Years later, I asked a friendly bookseller in County Cork why the native Irish seemed so warm and gentle compared to the clenched jaws and knotted fists of their American cousins.
“Well, we had our revolution, didn’t we?” she said. “‘Twas a hundred years ago, wasn’t it? And so we’ve quite forgotten.”
I do feel very much at home there.
Anyway, instead of Ireland, I supported France. My wife’s people are Louisiana French, and she loves it there: the most beautiful country on Earth, she thinks, and I don’t dispute it. People in Paris sometimes stop Diane to ask directions, forcing her to explain in pidgin French that she’s lost, too.
Although I know very little about futbol, it was also my opinion after watching parts of several matches that France’s team had the best athletes. Readers may not be astonished to learn that I do enjoy watching my opinions validated.
So I was fascinated by the controversy that began when “The Daily Show” comic Trevor Noah got all ethnic — or was it racial? — about France’s victory.
“Africa won the World Cup! Africa won the World Cup!” Noah, a mixed-race South African by birth, chanted. “I mean, look, I get it: They have to say it’s the French team. But look at those guys. You don’t get that tan by hanging out in the south of France!”
Noah played it for laughs. Indeed, six of France’s starting 11 shared African or North African roots.
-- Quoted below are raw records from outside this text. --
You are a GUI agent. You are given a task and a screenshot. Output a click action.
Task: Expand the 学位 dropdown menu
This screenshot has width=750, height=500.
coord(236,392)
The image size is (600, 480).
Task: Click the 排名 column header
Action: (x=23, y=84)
However, one viewer who was not amused was Gerard Araud, the French ambassador to the United States.
A representative of Emmanuel Macron’s government, which celebrated the World Cup win as a triumph of French cosmopolitanism and a repudiation of anti-immigrant politicians, the ambassador sent Noah a testy letter.
“As many players have already stated themselves,” he wrote, “their parents may have come from another country, but the great majority of them (all but two out of 23) were born in France; they were educated in France; they are French citizens. They are proud of their country, France.
“Unlike the United States of America,” he continued, “France does not refer to its citizens based on their race, religion or origin. … By calling them an African team, it seems you are denying their Frenchness. This, even in jest, legitimizes the ideology which claims whiteness as the only definition of being French.”
Did the ambassador protest too much? Maybe so, although the players themselves went out of their way to emphasize their love of country. Most agreed with French NBA player Nicolas Batum, who advised people saying, “Congrats Africa in the World Cup” to stick a sock in it.
“Yes, my dad and my last name are from Cameroon,” Batum wrote, “but I was born, raise(d), educated, taught basketball in France. Proud to be FRENCH. I’m playing for the youth in France who wants to be like us and make the country proud. And I’m proud of that and our 2018 world champ.”
See, in a French context, the notion that race transcends citizenship is a Nazi idea, and therefore deeply offensive. Noah, however, played the controversy like a Monty Python skit, reading the ambassador’s letter in a mock French accent and wisecracking that rather than the “diversity” Araud celebrated, “I think it’s more a reflection of France’s colonialism.”
Noah’s audience took that as a real zinger. Apropos of the athletes, the comic then asked, “How did you guys become French? How did your family start speaking French? Oh, OK.”
Basically the same way my Celtic ancestors came to speak English — a great benefit to the Irish over time. Also to Trevor Noah’s ancestors. We’d have a much harder time making a living in Gaelic or Zulu.
Another irony is that whether in the U.S. or France, ethnic ambiguities are much easier to negotiate if you’re white. Maybe it’s an illusion to imagine that even brilliant athletes like France’s World Cup champions can transcend history through sport, but it’s a brilliant illusion all the same.